Intense rainfall and severe flooding since mid-December 2025 have affected approximately 1.3 million people across southern Africa, causing widespread destruction of homes and critical infrastructure and disrupting access to health services. The floods have heightened the risk of water- and mosquito-borne diseases, with Mozambique accounting for about half of those affected. Other impacted countries include Malawi, South Africa, Tanzania, Zambia, and Zimbabwe. Urgent humanitarian needs include shelter, safe water, and essential health services.
The risk of water-borne diseases such as acute watery diarrhoea and cholera is particularly high in displacement sites, where overcrowding and limited access to hygiene, sanitation, and safe water prevail. While Mozambique was already experiencing a cholera outbreak in northern and central provinces, no cases have yet been reported in the newly flood-affected areas. Nevertheless, disease surveillance has been strengthened to prevent outbreaks.

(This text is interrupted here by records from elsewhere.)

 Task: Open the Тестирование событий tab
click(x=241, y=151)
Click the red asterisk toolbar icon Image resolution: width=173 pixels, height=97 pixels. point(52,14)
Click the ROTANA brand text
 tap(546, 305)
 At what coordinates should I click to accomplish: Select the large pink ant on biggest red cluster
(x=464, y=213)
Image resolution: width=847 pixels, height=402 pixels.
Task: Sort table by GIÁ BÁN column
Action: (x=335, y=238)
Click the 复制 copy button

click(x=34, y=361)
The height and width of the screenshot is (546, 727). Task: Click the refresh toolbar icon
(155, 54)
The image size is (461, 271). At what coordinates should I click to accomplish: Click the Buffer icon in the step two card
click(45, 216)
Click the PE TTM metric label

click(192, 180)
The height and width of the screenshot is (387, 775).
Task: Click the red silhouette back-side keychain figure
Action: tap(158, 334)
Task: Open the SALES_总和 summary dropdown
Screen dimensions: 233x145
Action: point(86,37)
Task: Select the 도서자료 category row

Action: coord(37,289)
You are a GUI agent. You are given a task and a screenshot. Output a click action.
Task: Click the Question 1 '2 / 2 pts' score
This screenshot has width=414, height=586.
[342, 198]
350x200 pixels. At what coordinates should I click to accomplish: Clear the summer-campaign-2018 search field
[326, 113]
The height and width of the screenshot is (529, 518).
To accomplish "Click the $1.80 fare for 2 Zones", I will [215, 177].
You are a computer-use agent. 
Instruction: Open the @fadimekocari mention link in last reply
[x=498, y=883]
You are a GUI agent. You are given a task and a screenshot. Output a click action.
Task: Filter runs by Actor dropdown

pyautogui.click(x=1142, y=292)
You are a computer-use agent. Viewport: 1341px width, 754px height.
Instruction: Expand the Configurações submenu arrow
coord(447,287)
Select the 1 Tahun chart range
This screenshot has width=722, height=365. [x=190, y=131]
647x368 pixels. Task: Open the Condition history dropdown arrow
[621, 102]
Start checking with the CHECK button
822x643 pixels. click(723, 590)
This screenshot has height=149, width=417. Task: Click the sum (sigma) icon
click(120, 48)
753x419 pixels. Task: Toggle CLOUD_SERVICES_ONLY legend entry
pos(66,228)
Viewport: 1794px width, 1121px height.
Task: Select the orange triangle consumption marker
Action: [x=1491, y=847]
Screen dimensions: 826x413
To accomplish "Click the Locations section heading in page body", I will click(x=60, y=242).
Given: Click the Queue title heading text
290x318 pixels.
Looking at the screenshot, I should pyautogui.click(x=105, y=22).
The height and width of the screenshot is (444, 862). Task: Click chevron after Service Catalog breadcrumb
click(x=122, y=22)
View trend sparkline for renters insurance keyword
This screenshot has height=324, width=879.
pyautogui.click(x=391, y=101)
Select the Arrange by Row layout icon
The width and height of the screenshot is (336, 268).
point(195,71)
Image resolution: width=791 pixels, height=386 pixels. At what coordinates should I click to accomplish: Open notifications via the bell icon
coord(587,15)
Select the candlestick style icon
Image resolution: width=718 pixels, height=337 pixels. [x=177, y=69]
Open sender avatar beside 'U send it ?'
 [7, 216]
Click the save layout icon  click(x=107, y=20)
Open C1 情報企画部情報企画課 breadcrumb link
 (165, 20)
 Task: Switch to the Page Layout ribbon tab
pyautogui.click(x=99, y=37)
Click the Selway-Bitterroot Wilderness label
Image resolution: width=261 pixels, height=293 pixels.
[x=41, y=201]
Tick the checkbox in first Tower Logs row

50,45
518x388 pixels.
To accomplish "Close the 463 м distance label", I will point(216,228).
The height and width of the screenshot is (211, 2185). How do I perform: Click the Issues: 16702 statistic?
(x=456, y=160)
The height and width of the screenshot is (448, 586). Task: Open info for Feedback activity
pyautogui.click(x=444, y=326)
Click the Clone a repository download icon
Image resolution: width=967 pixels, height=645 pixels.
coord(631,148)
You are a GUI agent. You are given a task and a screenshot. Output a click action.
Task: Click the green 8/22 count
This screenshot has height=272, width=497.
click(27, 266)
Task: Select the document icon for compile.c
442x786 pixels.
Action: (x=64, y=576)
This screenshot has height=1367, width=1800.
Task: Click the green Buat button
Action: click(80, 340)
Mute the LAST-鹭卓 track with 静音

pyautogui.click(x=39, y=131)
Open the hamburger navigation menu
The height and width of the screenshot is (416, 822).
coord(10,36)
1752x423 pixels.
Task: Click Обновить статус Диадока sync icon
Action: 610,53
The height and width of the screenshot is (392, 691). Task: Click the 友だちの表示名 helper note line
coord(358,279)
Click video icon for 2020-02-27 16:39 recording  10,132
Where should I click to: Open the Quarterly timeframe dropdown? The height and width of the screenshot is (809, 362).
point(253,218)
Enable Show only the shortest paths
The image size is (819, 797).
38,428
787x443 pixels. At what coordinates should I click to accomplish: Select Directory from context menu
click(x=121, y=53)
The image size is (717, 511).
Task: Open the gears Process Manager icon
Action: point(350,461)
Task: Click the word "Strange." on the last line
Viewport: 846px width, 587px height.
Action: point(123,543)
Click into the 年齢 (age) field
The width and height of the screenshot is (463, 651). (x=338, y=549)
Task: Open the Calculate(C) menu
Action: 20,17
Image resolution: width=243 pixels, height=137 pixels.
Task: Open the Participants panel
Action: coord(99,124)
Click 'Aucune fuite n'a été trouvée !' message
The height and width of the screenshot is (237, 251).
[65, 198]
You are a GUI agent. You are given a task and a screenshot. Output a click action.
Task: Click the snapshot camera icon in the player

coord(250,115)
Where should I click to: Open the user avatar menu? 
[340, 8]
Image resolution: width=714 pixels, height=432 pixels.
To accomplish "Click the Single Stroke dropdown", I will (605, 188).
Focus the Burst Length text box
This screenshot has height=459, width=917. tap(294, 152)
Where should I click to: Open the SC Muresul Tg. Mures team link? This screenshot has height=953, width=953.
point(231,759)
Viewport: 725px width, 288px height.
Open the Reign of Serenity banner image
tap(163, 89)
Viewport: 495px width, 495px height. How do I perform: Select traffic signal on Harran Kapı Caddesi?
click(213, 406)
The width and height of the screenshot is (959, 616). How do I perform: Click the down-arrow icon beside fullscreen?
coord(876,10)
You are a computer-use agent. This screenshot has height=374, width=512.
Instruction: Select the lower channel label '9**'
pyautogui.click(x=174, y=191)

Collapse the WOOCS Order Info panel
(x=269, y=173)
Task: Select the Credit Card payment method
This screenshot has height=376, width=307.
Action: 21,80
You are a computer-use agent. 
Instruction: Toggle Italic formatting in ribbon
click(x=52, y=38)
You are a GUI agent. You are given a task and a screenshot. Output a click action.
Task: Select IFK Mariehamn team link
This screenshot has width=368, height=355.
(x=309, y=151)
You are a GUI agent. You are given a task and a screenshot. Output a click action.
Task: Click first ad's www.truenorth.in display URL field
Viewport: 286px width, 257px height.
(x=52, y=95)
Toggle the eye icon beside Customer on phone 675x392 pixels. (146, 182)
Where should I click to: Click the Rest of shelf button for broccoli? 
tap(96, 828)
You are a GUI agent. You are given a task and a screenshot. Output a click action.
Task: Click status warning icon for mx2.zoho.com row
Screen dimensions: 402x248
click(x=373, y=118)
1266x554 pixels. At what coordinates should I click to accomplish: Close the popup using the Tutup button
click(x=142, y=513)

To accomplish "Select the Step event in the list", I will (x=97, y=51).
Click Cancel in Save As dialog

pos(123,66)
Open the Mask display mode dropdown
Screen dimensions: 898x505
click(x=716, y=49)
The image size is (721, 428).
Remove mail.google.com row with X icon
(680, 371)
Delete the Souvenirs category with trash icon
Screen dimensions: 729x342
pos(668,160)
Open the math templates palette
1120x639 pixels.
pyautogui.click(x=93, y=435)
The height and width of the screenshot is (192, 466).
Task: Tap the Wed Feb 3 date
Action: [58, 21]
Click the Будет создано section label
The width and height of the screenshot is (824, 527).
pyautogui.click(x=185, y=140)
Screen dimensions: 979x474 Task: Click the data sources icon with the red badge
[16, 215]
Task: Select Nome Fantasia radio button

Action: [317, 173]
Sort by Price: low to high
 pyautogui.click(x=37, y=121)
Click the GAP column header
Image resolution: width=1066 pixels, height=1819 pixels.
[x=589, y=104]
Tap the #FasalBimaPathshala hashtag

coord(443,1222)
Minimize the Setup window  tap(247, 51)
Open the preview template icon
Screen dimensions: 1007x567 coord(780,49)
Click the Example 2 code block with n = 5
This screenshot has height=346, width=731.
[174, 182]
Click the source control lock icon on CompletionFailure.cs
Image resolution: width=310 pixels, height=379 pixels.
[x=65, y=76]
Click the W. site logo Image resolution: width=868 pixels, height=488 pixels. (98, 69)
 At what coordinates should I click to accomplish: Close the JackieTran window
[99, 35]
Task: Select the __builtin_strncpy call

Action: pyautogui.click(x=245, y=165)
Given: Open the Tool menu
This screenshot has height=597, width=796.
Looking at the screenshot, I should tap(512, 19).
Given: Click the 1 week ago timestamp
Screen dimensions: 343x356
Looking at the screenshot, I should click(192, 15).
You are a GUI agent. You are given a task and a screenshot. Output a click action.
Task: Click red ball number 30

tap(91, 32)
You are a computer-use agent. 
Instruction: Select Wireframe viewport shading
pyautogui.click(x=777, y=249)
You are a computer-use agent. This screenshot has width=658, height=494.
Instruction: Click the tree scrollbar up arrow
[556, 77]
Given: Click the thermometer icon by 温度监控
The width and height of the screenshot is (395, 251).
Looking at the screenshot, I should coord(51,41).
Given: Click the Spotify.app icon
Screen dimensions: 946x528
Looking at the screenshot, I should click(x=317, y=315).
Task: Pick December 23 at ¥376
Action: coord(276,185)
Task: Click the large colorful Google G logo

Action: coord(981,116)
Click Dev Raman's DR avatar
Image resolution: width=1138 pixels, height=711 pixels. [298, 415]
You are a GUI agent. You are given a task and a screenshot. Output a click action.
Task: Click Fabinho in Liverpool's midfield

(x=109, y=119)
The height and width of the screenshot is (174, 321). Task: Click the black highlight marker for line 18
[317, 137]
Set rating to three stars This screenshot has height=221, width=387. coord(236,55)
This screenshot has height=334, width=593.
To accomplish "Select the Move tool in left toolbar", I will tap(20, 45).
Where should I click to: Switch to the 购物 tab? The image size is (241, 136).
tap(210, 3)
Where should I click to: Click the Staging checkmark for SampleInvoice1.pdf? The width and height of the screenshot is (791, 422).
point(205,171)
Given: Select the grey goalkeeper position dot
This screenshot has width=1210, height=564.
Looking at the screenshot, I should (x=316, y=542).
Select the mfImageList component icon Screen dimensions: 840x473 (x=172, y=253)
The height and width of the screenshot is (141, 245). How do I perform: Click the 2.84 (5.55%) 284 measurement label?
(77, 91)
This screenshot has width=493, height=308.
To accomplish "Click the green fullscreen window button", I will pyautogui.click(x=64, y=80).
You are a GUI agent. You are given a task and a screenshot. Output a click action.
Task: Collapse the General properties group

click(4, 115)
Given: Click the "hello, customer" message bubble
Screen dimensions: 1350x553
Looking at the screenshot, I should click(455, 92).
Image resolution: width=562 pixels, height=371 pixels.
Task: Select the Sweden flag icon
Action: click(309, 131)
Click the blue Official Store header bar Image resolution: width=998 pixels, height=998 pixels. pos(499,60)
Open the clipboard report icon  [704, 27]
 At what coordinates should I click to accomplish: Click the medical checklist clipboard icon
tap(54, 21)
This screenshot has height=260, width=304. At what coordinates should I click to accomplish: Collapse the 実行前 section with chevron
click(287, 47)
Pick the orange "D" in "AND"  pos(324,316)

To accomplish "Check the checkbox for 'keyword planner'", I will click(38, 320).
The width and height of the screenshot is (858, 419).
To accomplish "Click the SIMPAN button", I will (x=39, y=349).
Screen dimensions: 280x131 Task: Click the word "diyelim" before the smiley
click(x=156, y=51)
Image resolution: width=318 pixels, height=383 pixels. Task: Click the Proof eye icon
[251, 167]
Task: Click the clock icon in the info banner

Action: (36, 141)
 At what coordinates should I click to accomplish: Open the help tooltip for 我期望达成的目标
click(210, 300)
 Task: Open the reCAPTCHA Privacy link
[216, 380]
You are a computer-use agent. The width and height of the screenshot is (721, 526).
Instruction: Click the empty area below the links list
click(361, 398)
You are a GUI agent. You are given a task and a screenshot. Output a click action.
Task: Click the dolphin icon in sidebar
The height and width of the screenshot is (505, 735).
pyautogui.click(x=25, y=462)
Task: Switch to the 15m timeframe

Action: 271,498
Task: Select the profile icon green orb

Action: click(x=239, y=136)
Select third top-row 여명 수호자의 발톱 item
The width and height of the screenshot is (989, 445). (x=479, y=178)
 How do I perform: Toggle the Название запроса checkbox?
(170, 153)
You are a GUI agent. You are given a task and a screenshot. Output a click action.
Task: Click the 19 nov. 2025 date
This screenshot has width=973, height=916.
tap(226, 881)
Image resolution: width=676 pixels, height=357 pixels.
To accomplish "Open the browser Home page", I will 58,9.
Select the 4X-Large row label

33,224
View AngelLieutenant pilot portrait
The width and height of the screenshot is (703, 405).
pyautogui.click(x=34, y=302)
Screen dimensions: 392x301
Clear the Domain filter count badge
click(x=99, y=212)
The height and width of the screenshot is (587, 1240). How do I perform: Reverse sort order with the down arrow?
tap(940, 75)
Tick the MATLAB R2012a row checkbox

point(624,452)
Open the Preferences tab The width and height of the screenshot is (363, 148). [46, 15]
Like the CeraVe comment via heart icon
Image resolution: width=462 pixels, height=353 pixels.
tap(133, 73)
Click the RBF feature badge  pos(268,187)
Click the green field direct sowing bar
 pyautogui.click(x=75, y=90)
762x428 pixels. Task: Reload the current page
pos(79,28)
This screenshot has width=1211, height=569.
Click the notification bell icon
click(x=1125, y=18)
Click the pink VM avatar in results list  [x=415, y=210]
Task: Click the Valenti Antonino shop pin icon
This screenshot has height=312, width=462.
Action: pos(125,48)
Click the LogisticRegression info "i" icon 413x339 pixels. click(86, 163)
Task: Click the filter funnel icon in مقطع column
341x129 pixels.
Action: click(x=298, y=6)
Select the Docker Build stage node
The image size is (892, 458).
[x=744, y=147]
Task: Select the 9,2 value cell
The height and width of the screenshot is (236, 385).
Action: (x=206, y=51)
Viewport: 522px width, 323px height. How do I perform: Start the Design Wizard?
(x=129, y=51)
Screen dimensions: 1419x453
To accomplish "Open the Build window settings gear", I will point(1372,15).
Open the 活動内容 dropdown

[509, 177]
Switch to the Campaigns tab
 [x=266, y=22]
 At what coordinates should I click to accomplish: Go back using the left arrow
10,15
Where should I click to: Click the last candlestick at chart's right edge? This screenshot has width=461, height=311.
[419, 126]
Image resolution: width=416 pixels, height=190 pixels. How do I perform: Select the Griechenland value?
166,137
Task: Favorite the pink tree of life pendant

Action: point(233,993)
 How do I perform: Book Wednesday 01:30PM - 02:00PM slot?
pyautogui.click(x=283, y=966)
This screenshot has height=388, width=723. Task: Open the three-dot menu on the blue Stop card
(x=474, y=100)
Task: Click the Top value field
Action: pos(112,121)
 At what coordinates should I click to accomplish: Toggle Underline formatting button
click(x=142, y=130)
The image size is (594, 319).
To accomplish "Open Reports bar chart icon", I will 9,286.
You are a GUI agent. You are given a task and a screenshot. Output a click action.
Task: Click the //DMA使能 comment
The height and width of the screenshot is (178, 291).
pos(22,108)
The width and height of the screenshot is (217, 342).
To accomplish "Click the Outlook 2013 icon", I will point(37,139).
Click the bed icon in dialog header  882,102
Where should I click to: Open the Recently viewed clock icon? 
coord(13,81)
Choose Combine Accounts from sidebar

In addition to water-borne diseases, widespread displacement and poor sanitation infrastructure increase the risk of acute respiratory infections, pneumonia, and skin diseases. Interruptions to routine health services may also exacerbate maternal and newborn illness and deaths, disrupt HIV and tuberculosis treatment, reduce immunizations, and limit care for noncommunicable diseases, posing further public health threats.
WHO and its partners are supporting national authorities in responding to the disaster. Immediate actions include pre-positioning essential health supplies, coordinating health response at provincial and district levels, and strengthening disease surveillance and prevention measures. Mobile clinics are being established in flood-affected areas, emergency obstetric and newborn care services are being ensured in displacement sites, and intensified cholera and diarrhoea prevention measures are being implemented. Efforts also focus on maintaining essential health services and improving water, hygiene, and sanitation infrastructure.
Despite the heightened risk of cholera, there has been an overall decline in cases across the African region, with 4,385 cases reported in January 2026 from ten countries, compared with more than 20,000 cases in January 2025. Other public health emergencies are also showing improvements: diphtheria cases, which previously affected eight countries, have dropped to fewer than 100 per week, and mpox cases have declined to 269 in January 2026 from roughly 5,300 the previous year.
Rapid response efforts have also controlled the Marburg virus outbreak in Ethiopia, where no new cases have been reported since 13 December 2025, and the country is on track to declare the outbreak over on 26 January 2026 if no further cases emerge. WHO and partners continue to strengthen health emergency preparedness and response systems across the region to ensure rapid detection, timely response to outbreaks, and protection of vulnerable communities.